Blumenthal talks law

Richard Blumenthal LAW ’73 says he is his own boss, with one huge modifier — he is constitutionally bound to decide “what is the right thing to do in enforcing the law.”

In a wide-ranging speech titled “Leadership Through Lawyering” on Monday, the Connecticut attorney general discussed the ways in which his office is empowered to protect and enforce the law. Addressing a crowd of 30 in the Yale Law School faculty lounge, Blumenthal discussed some of his achievements during his 19-year tenure, as well as some of the cases he is currently litigating and investigating. He also discussed conflicts between personal beliefs and the justice system, saying he tries to keep his own convictions separate from his official decisions.

Acting Law School Dean Kate Stith introduced Blumenthal as a living testament to the motto of the U.S. Department of Justice, “Qui Pro Domina Justitia Sequitur,” which, translated from Latin, means, “who prosecutes on behalf of justice.”

“He has done so much,” Stith said, “and we are so proud to have him as an alumnus of the Yale Law School.”

Blumenthal spent much of his lecture explaining the enforcement role of the attorney general — the idea that the attorney general primarily champions citizens’ rights rather than defends state agencies from legal action. The change in purpose, he said, is a fairly recent phenomenon brought on by the failing of the federal government.

“I swore an oath to support the constitution of the state of Connecticut,” Blumenthal said. “Our clients are the people of the state of Connecticut.”

In that capacity, Blumenthal said he has sought to investigate those who deceive state residents. He has recently investigated consumer fraud issues surrounding Acai berry diet products and privacy protection problems for MySpace. In particular, Blumenthal is noted for leading a landmark case against tobacco companies, in which several states sued Philip Morris for consumer fraud, among other infractions. The case ended in a massive settlement for states.
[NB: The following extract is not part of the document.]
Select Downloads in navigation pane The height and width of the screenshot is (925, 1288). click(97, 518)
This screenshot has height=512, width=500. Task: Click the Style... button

“My greatest achievement was going after the tobacco companies,” he said. “But my biggest disappointment is not being able to determine how the nearly $5 billion in settlement money allocated to Connecticut has been spent.” Only a tiny fraction of the money has gone to fighting tobacco usage and promoting public health, he added.

Answering an audience question, Blumenthal discussed instances in which his personal feelings threatened to influence his decisions. He said he could not remember a decision in which his office had to defend a morally abhorrent law, but acknowledged that there are times when he is somewhat uncomfortable defending the state. This happens, he said, almost exclusively in personal injury lawsuits in which the state is culpable. Usually, he said, these cases end in a settlement.

Blumenthal also discussed an ongoing investigation into “monopolistic and unfair” practices of the three major bond rating agencies: Standard & Poors, Moody’s and Fitch Ratings.

He said he blames much of the current financial crisis on the lack of regulation of these firms. He said they maintain a double standard — inflating the bond ratings of paying customers while deflating those of municipalities, all in complete disregard for the actual risk.

“Currently, the bond or securities issuer pays for the rating,” he said. “To use a baseball metaphor, the batter is paying the umpire to call balls and strikes.”

Justin Zaremby LAW ’10, one of the students at the talk, said he found Blumenthal’s discussion about the enterprising role of the state attorney general to be particularly interesting.

“It was really informative to learn about how attorneys general can take an active role in looking out for the interests of state residents,” he said.

Blumenthal said his office does more for the state than just protect residents from unfair practices — it also turns a profit. For every $1 spent by the Attorney General’s Office, he said, $13 is earned in the form of settlement payments.

Blumenthal was first elected in 1990 and is currently the most popular elected official in Connecticut, according to a recent Quinnipiac University poll.